◆ 存储数据 ◆

######

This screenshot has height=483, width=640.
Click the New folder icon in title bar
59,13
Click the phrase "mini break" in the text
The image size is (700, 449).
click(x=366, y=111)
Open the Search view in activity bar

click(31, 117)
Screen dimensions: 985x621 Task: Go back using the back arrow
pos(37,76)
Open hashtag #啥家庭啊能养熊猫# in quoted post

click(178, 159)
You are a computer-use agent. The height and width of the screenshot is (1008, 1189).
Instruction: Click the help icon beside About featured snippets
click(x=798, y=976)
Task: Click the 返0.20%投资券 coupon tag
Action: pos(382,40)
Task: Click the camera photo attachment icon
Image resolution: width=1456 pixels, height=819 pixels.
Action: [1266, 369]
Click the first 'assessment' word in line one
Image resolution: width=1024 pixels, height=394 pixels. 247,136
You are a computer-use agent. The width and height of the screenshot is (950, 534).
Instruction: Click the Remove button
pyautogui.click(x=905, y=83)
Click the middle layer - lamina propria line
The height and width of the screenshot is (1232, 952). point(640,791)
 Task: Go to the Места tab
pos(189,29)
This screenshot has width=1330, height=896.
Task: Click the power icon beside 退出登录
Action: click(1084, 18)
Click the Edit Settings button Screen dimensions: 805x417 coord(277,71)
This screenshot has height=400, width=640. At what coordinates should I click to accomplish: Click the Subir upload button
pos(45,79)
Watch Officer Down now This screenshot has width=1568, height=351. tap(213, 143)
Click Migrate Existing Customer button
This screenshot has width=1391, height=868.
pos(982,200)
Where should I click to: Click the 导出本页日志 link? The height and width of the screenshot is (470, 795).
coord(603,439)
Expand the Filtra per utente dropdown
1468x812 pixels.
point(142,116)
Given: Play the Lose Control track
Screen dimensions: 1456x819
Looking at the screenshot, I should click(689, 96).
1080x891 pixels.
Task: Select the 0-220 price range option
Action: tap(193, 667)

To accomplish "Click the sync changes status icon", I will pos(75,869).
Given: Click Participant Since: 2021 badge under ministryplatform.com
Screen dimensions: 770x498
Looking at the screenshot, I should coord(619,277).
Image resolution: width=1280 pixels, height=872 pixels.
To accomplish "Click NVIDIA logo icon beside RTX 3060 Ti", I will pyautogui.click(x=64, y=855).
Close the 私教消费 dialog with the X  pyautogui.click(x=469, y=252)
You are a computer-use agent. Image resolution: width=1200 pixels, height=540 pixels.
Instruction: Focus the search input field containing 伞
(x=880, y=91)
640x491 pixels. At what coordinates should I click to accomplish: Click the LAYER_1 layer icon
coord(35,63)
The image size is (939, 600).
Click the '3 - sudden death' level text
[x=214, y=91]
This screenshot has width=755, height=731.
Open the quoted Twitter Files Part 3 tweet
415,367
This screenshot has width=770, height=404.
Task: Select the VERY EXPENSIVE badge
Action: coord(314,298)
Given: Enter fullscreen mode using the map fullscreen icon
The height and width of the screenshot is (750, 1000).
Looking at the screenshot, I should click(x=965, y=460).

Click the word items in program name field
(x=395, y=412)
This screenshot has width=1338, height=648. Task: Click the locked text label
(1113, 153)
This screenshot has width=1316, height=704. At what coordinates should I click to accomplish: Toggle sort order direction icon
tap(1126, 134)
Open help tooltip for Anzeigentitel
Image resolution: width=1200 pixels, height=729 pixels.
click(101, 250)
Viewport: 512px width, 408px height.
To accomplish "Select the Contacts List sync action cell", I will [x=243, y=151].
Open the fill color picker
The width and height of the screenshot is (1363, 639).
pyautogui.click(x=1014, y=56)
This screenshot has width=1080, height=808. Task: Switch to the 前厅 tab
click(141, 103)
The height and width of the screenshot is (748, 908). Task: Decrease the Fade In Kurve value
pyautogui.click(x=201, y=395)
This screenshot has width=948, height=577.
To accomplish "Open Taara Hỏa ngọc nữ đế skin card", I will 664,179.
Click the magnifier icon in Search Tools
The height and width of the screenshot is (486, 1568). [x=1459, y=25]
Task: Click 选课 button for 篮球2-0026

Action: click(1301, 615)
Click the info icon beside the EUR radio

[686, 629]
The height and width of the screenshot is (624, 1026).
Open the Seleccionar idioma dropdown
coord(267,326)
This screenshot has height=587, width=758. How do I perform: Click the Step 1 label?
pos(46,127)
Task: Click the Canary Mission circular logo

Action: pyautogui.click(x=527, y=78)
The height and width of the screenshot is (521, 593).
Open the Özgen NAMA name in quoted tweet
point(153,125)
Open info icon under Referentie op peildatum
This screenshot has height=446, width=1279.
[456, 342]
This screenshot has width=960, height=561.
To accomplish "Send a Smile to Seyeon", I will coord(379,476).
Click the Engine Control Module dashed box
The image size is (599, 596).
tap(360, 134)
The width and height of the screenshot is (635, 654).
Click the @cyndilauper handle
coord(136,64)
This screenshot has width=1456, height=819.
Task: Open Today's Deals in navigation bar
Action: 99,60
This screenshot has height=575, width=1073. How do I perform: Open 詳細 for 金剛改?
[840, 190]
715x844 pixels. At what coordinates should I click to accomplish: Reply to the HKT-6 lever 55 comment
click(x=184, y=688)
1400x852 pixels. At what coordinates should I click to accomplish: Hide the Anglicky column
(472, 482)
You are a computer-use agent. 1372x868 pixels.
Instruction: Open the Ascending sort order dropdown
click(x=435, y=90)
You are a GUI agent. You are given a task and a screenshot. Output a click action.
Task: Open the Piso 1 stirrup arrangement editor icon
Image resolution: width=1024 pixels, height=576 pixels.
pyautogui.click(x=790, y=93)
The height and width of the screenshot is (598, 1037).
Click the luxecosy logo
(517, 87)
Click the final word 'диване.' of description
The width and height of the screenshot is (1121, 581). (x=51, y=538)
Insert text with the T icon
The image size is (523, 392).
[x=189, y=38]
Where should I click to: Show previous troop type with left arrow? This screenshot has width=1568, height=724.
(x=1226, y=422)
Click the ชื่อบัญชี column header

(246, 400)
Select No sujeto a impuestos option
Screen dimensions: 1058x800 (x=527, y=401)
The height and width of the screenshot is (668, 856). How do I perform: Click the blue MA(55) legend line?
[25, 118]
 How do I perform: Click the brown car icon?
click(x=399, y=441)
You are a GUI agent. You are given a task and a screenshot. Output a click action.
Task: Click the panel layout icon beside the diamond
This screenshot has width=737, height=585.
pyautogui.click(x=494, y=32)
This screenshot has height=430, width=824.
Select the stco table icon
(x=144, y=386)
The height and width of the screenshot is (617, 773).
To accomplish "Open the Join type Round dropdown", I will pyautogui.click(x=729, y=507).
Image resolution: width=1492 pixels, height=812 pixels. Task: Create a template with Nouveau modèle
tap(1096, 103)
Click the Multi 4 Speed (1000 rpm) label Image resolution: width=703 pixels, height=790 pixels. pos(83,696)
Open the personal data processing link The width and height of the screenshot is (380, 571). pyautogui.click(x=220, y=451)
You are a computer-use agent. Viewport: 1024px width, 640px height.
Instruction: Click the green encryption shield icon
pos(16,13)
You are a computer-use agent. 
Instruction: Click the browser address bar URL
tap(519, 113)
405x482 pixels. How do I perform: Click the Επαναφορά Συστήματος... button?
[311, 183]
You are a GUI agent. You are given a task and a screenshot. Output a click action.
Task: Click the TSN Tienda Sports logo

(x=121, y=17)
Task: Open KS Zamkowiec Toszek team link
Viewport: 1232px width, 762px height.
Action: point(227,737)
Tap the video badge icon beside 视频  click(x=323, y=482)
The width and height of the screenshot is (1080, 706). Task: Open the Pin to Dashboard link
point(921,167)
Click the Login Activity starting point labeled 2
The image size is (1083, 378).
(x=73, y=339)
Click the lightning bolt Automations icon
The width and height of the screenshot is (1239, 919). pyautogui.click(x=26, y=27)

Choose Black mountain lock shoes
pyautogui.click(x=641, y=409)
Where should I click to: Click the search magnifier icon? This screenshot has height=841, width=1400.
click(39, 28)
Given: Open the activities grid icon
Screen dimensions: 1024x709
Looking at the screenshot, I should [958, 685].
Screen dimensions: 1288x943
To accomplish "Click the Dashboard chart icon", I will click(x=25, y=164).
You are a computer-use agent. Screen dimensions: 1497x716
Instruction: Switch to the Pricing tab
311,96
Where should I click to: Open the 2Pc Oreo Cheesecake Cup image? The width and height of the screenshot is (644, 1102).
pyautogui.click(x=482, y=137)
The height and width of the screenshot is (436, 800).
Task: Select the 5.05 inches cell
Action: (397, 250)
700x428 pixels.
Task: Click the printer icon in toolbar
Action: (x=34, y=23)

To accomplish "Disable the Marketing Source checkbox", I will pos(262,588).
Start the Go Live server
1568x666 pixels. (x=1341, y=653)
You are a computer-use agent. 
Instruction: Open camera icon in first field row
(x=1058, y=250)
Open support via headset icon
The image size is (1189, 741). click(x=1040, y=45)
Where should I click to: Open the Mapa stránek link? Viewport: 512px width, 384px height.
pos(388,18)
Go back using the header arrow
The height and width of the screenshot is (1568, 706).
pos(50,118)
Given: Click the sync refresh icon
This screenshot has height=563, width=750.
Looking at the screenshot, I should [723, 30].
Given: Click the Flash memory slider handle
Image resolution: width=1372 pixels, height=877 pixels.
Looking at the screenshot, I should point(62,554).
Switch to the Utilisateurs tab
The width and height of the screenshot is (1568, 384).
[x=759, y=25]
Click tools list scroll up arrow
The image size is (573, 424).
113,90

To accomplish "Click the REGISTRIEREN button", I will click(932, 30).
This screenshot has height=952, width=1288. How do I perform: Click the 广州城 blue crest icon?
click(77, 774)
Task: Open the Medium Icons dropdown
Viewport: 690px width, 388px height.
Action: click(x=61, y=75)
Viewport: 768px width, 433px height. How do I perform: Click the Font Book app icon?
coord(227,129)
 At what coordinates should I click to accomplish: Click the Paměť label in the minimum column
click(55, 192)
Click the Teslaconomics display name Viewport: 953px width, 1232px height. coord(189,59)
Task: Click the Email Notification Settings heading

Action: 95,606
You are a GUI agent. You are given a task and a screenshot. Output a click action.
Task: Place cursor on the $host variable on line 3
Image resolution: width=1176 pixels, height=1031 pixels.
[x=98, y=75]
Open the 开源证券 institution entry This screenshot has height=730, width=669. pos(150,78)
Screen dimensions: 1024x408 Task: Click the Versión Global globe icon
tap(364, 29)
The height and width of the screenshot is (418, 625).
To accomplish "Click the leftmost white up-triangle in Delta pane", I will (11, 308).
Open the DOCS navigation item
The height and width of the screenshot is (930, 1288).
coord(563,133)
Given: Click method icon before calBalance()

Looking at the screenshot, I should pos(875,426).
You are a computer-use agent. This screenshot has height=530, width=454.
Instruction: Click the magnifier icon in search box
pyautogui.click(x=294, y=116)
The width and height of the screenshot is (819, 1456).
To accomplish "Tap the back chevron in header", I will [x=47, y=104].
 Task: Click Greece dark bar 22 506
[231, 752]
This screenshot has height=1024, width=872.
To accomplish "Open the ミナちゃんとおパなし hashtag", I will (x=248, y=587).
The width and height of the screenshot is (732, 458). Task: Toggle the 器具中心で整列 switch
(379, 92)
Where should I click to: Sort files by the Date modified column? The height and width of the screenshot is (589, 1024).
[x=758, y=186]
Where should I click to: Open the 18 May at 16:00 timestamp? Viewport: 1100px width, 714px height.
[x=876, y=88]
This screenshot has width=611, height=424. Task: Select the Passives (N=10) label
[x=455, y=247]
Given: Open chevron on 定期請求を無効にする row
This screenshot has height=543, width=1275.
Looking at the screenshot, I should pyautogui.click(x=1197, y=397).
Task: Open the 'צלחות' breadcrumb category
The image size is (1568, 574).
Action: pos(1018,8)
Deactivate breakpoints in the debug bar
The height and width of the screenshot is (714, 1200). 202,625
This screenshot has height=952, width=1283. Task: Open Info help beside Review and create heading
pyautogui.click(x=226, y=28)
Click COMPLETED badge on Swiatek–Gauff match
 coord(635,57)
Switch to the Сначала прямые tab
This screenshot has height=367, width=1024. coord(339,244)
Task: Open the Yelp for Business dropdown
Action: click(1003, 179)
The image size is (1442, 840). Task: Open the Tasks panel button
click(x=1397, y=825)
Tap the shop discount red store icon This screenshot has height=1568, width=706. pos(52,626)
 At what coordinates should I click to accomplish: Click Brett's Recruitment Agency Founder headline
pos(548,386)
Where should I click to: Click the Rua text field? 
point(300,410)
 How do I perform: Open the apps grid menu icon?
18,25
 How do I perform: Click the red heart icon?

######

◆ 任务要求 ◆
将记录中自含有“Where should I click to: Click the Rua”的一行起、至记录末尾止的部分重新写出，把其中的“heart”替换为“star”，其余内容一律保持不变。

◆ 正确答案 ◆
Where should I click to: Click the Rua text field? 
point(300,410)
 How do I perform: Open the apps grid menu icon?
18,25
 How do I perform: Click the red star icon?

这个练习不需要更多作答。